Grumbling Fur - Preternaturals

It’s been ages since we’ve had a revolution. Not an actual revolution, where heads roll and things are set on fire and actual change occurs. But one of those musical revolutions where a couple of similar sounding acts are banded together and prefixed.

New rock. Nu rave. New boring. So now, should we find another act with vaguely similar tendencies as Grumbling Fur, we can finally hang out the bunting and declare the new bucolic revolution open for business.

‘Preternaturals’ is album number three from Grumbling Fur and it is quite strange, in many ways. Not in a hugely overt way, it isn’t sprinting down the centre of the the road with pencils up its nose, pants on its head declaring itself to be the crazy mayor of mad town, but in the covert, slightly unsettling way it manages to merge two disparate things.

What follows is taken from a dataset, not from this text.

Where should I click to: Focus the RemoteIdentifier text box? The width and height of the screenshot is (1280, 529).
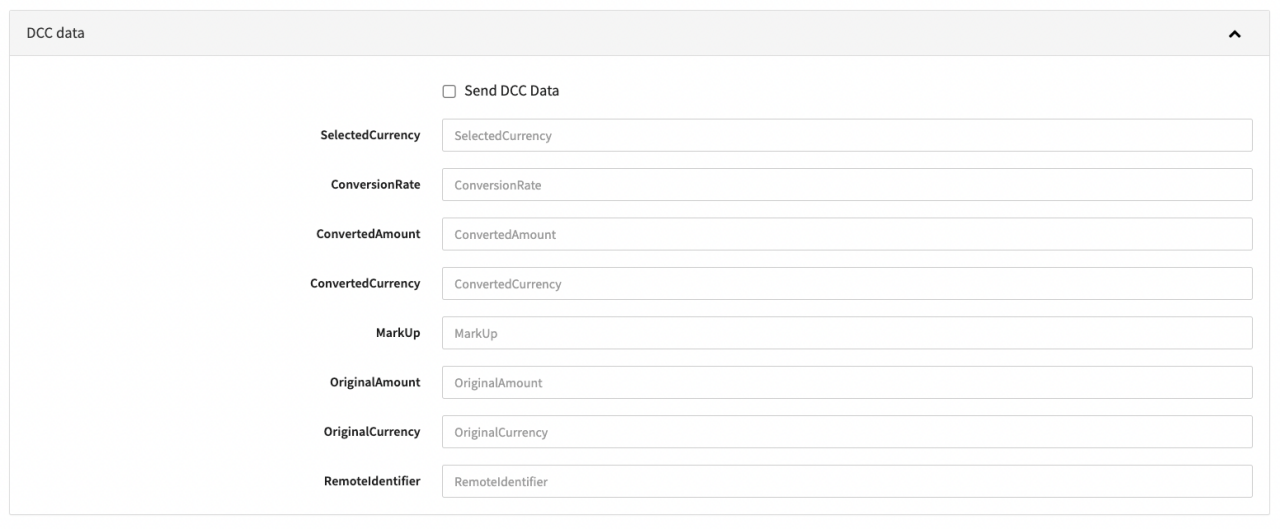(x=846, y=481)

Because it does put you in mind of something very folky, in the English Country Garden, judging cakes at the village fête sense of the word. But then there’s this competing, other worldly modernity borne from the electronic zaps and swooshes that are gracefully stitched into the fabric. Together it makes for an album of slightly ramshackle, slightly eccentric psychedelic pop.

Often, it is quite lovely. ‘All The Rays’ has the relentless, striding gait of Depeche Mode, but rather than stomping the earth in military grade boots, it skips delicately across the surface wearing sandals and blowing the heads of dandelions. ‘Feet of Clay’ sets a wonderfully idyllic scene with violins and vocal harmonies, before combining that with sufficient dusky clicking and clacking to make a cicada feel at home, while there’s a 95% certainty that ‘Mister Skeleton’ has been to Scarborough Fair.

‘Preternaturals’ is graceful and intriguing, if not vastly pulse quickening. Even when at it’s most flat-out electronic, as on the glitchy closer ‘Pluriforms’, it is an album that intrigues rather than turns your knuckles white. But that’s okay. In a decently long line of British eccentrics doing weird things in the realms of pop music, Grumbling Fur are in good company. And if you’re looking for a quizzical and wistful soundtrack to an afternoon spent staring at clouds, then ‘Preternaturals’ definitely hits the mark.